→ **Given entries**:
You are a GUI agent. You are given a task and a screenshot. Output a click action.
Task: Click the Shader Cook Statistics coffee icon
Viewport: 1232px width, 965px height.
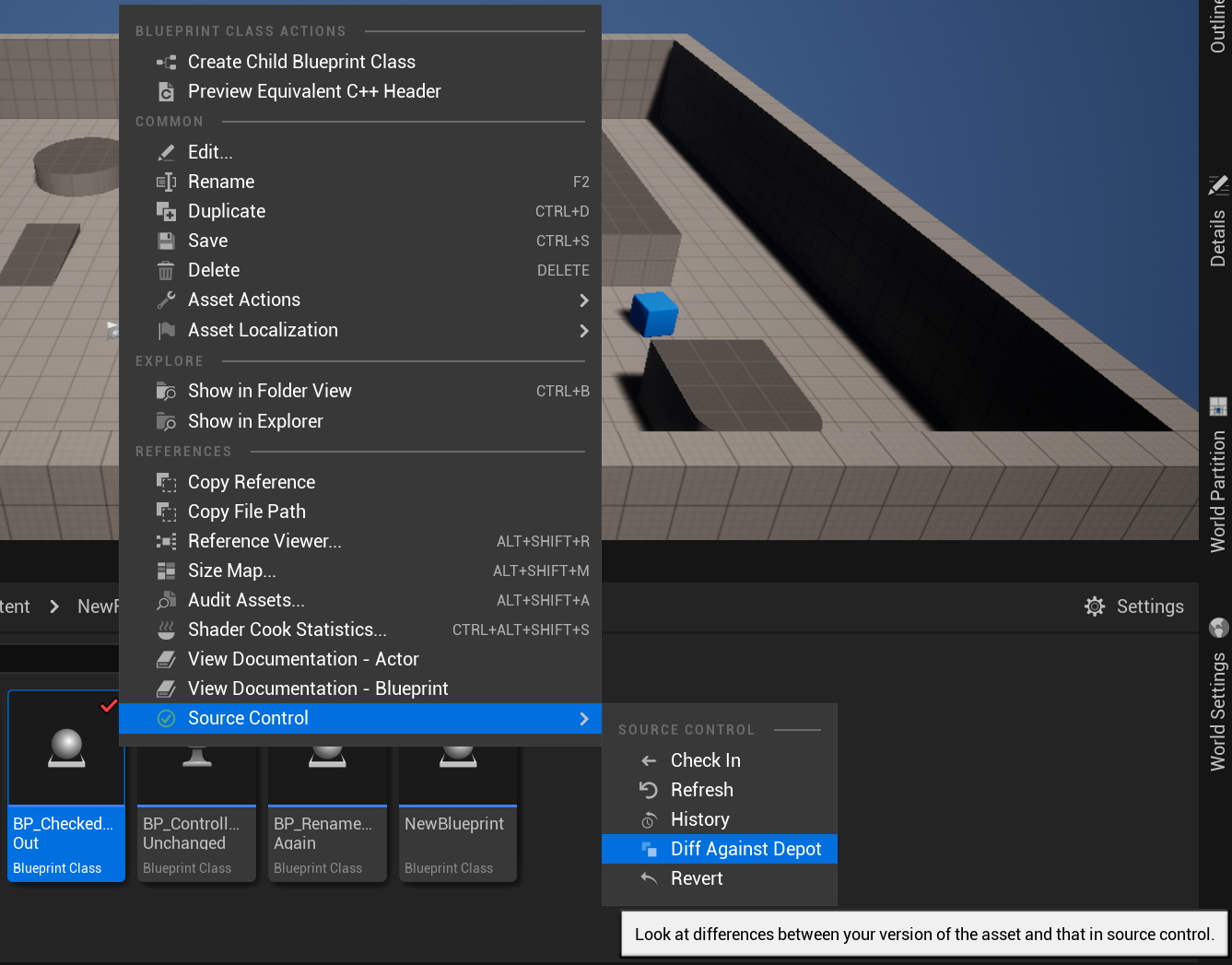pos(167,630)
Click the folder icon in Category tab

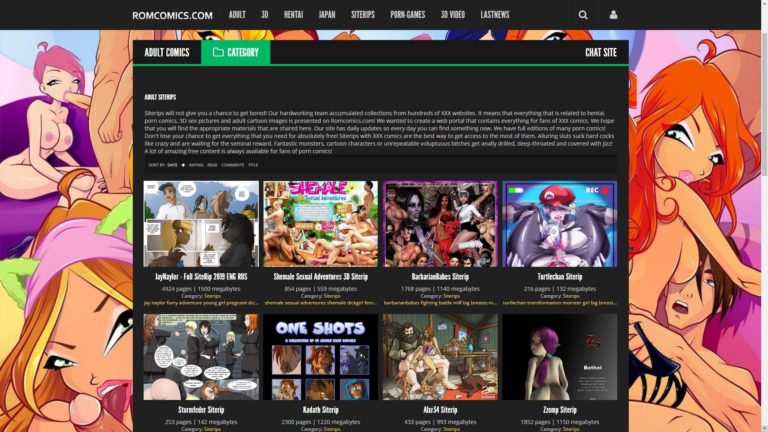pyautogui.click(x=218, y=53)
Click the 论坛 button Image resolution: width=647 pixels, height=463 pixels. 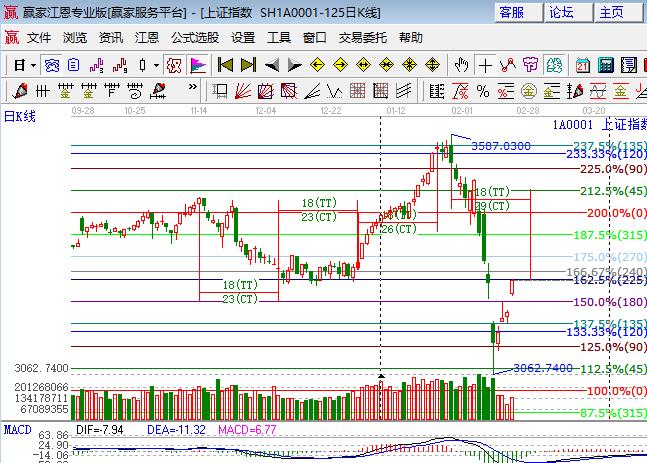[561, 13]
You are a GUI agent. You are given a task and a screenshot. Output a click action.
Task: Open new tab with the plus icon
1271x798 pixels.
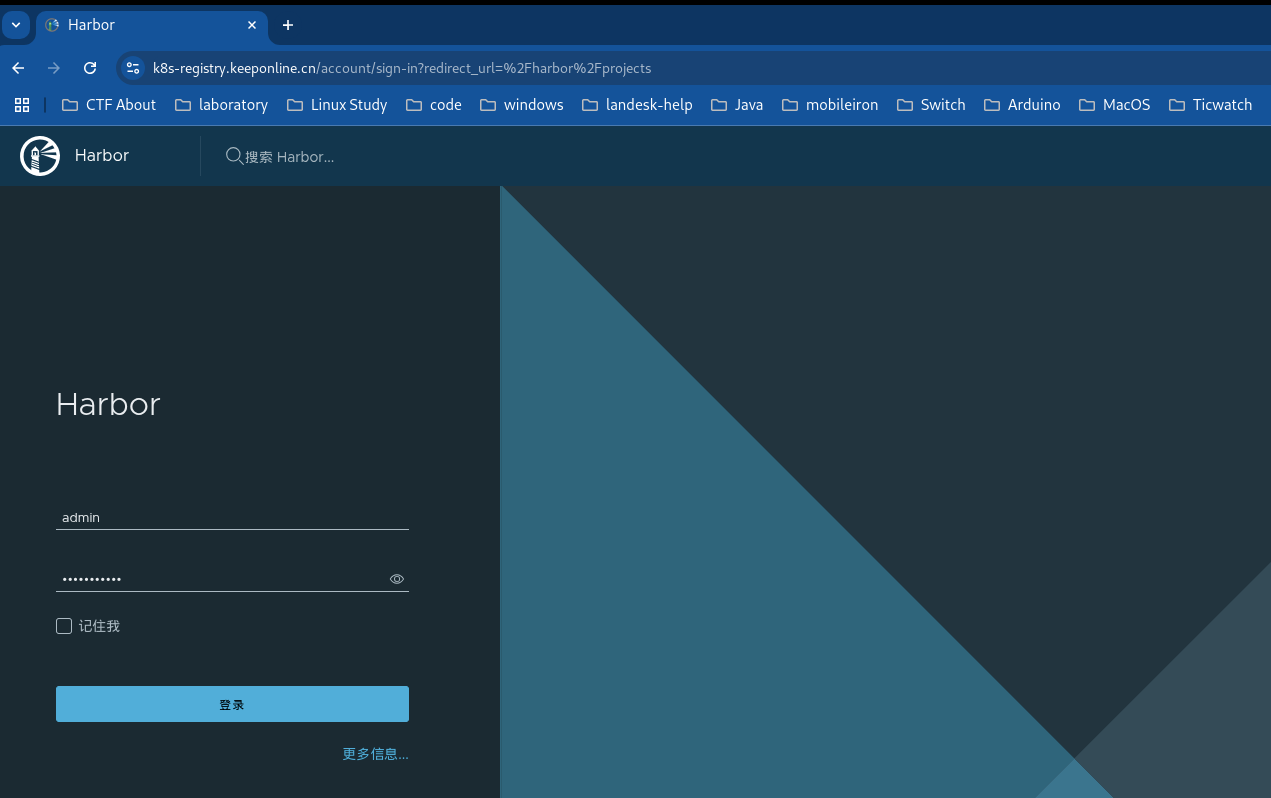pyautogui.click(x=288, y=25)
---
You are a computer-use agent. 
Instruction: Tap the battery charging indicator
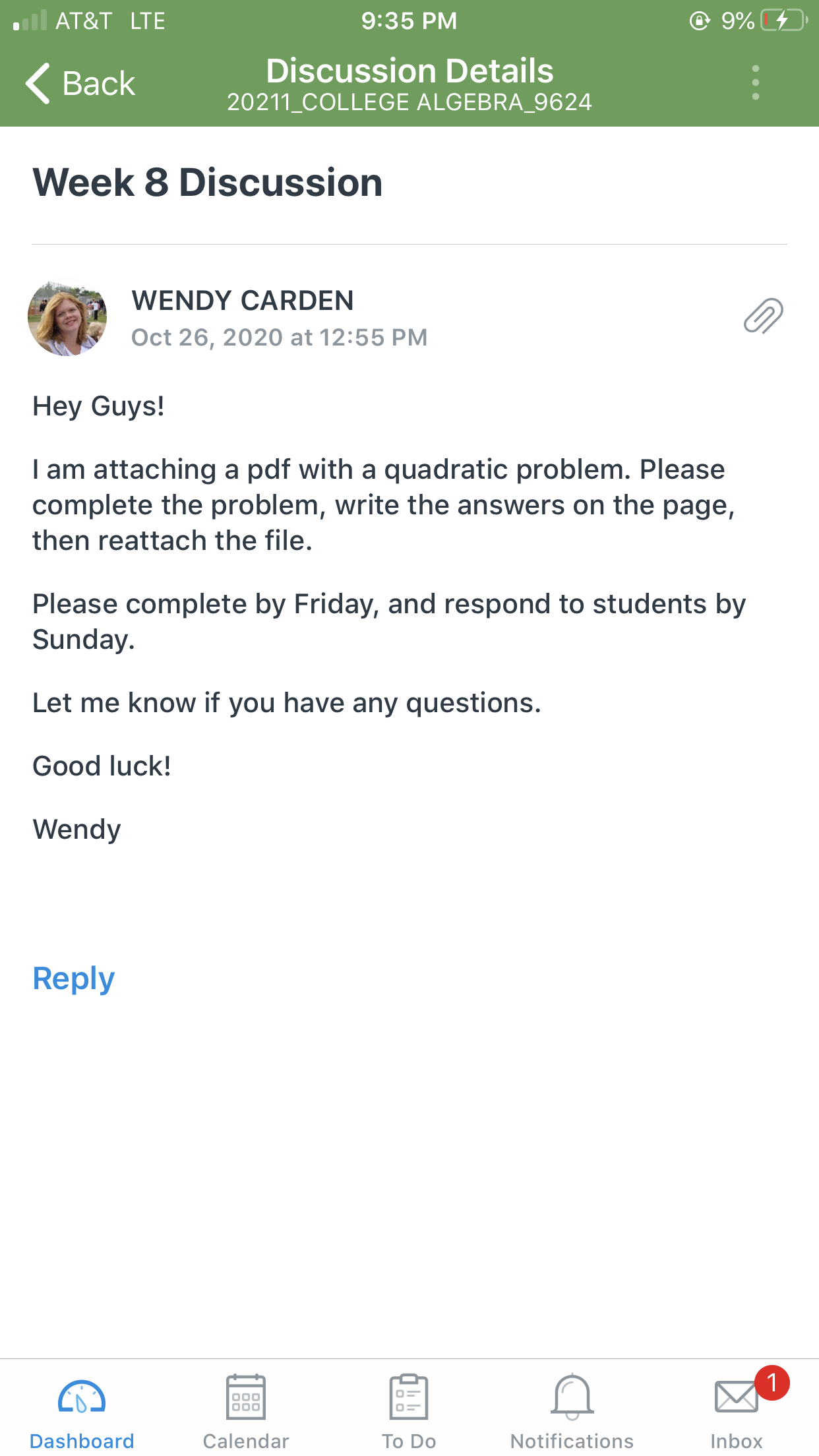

→ **Task description**:
From the material above, retype precisely the lines between the line holding "You are a computer-use agent." and the line holding "Instruction: Tap the", inclusive, and nothing beyond them.

→ **Expected output**:
You are a computer-use agent. 
Instruction: Tap the battery charging indicator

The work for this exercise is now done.